To understand what CEMF is and how it develops, first review a basic requirement for the production of voltage.

To produce a voltage or EMF magnetically, there must be the following:

- A conductor.
- A magnetic field.
- Relative motion.

Next, review some of the properties of an electrical circuit.

DO NOT connect the ends of a length of wire to a terminal of an AC generator. This will cause an electrical short where maximum current would flow.

The excessive current would flow because there would be only the minimal resistance of the wire to hold back the current. This will damage the electrical system.

The polarity of the counter electromotive force is in the opposite direction to the applied voltage of the conductor.

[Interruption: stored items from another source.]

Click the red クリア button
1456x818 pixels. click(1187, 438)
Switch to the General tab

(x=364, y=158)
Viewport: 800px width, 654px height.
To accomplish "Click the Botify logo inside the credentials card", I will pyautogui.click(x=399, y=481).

The overall effect will be to oppose a change in current magnitude.

This effect is summarized by Lenz’s law which states:

**THE INDUCED EMF IN ANY CIRCUIT IS ALWAYS IN A DIRECTION TO OPPOSE THE EFFECT THAT PRODUCED IT.**

If the shape of the conductor is changed to form a loop, then the electromagnetic field around each portion of the conductor cuts across some other portion of the same conductor.

This is shown in its simplest form in figure 22 A & B.

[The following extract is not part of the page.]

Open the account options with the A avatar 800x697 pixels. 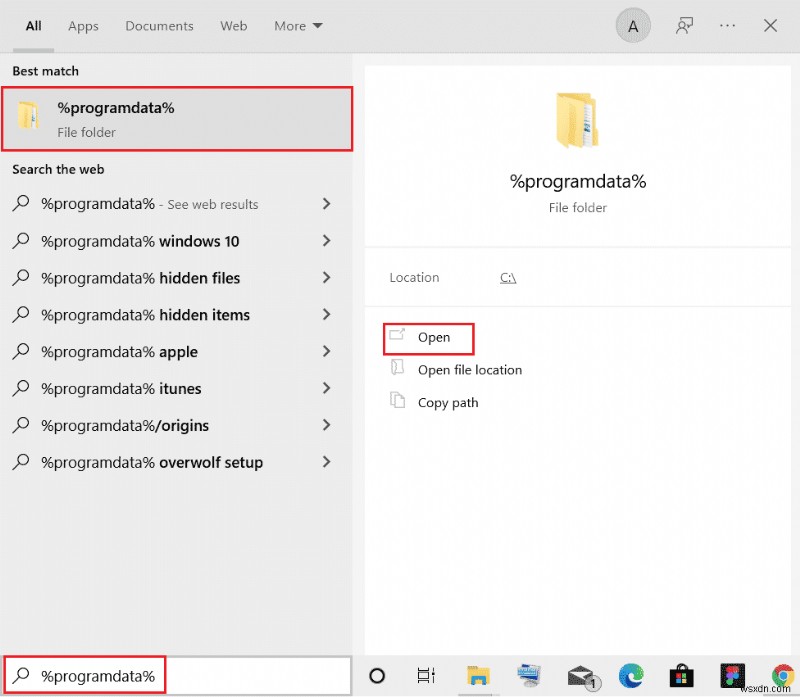click(632, 25)
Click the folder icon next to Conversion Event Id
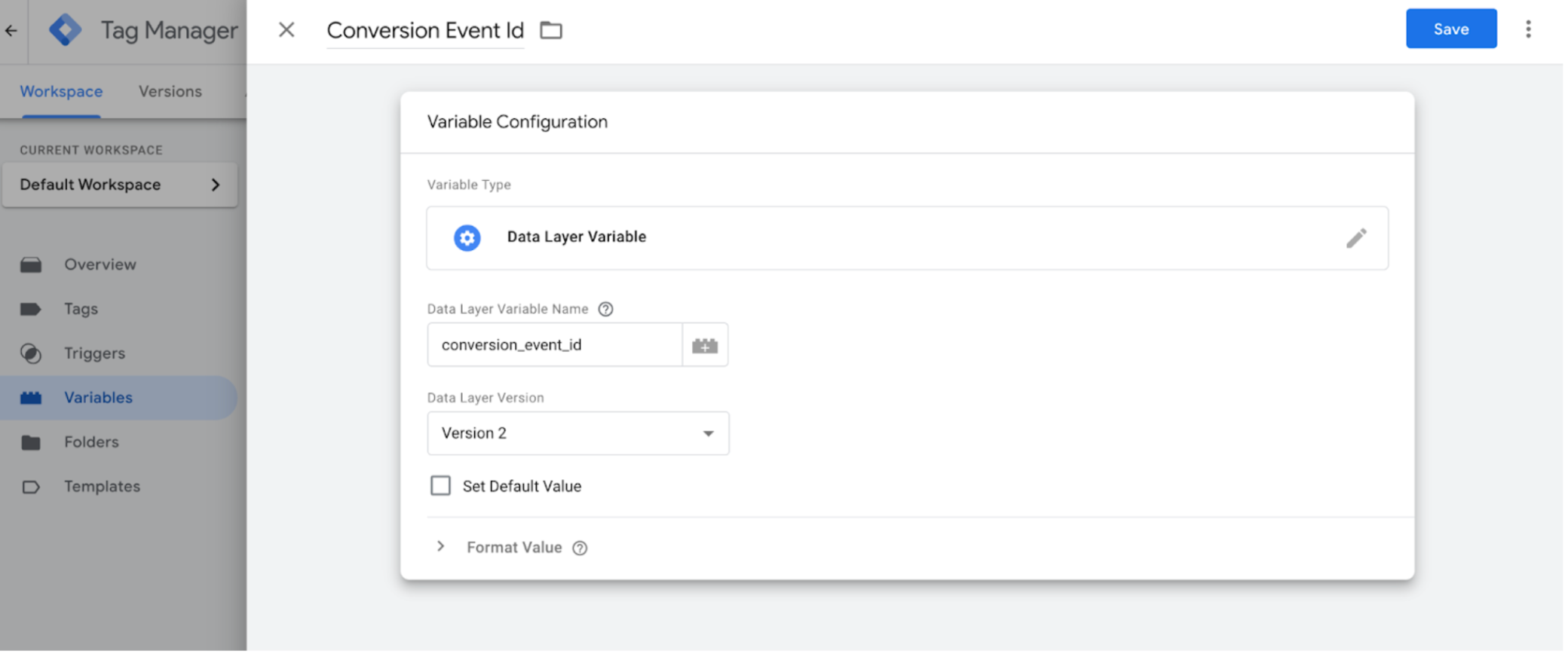Screen dimensions: 1568x654 [551, 30]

A length of conductor is looped so that two portions of the conductor lie next to each other. These portions are labeled conductor 1 and conductor 2.

When the switch is closed, current (electron flow) in the conductor produces a magnetic field around ALL portions of the conductor. For simplicity, the magnetic field (expanding lines of flux) is shown in a single plane that is perpendicular to both conductors.

Although the expanding field of flux originates at the same time in both conductors, it is considered as originating in conductor 1 and its effect on conductor 2 will be explained.

With increasing current, the flux field expands outward from conductor 1, cutting across a portion of conductor 2. This results in an induced emf in conductor 2 as shown by the dashed arrow.

Note that the induced emf is in the opposite direction to (in OPPOSITION to) the battery current and voltage, as stated in Lenz’s law.

The direction of this induced voltage may be determined by applying the **LEFT-HAND RULE FOR GENERATORS**. This rule is applied to a portion of conductor 2 that is “lifted” and enlarged for this purpose in figure 22(A).

This rule states that if you point the thumb of your left hand in the direction of relative motion of the conductor and your index finger in the direction of the magnetic field, your middle finger, extended as shown, will now indicate the direction of the induced current which will generate the induced voltage (cemf) as shown.

In figure 22(B), the same section of conductor 2 is shown after the switch has been opened. The flux field is collapsing.

Applying the left-hand rule, in this case, shows that the reversal of flux MOVEMENT has caused a reversal in the direction of the induced voltage. The induced voltage is now in the same direction as the battery voltage.

The most important thing for you to note is that the self-induced voltage opposes BOTH changes in current. That is, when the switch is closed, this voltage delays the initial buildup of current by opposing the battery voltage.

When the switch is opened, it keeps the current flowing in the same direction by aiding the battery voltage. Thus, from the above explanation, you can see that when a current is building up it produces an expanding magnetic field.

This field induces an emf in the direction opposite to the actual flow of current.

This induced emf opposes the growth of the current and the growth of the magnetic field. If the increasing current had not set up a magnetic field, there would have been no opposition to its growth.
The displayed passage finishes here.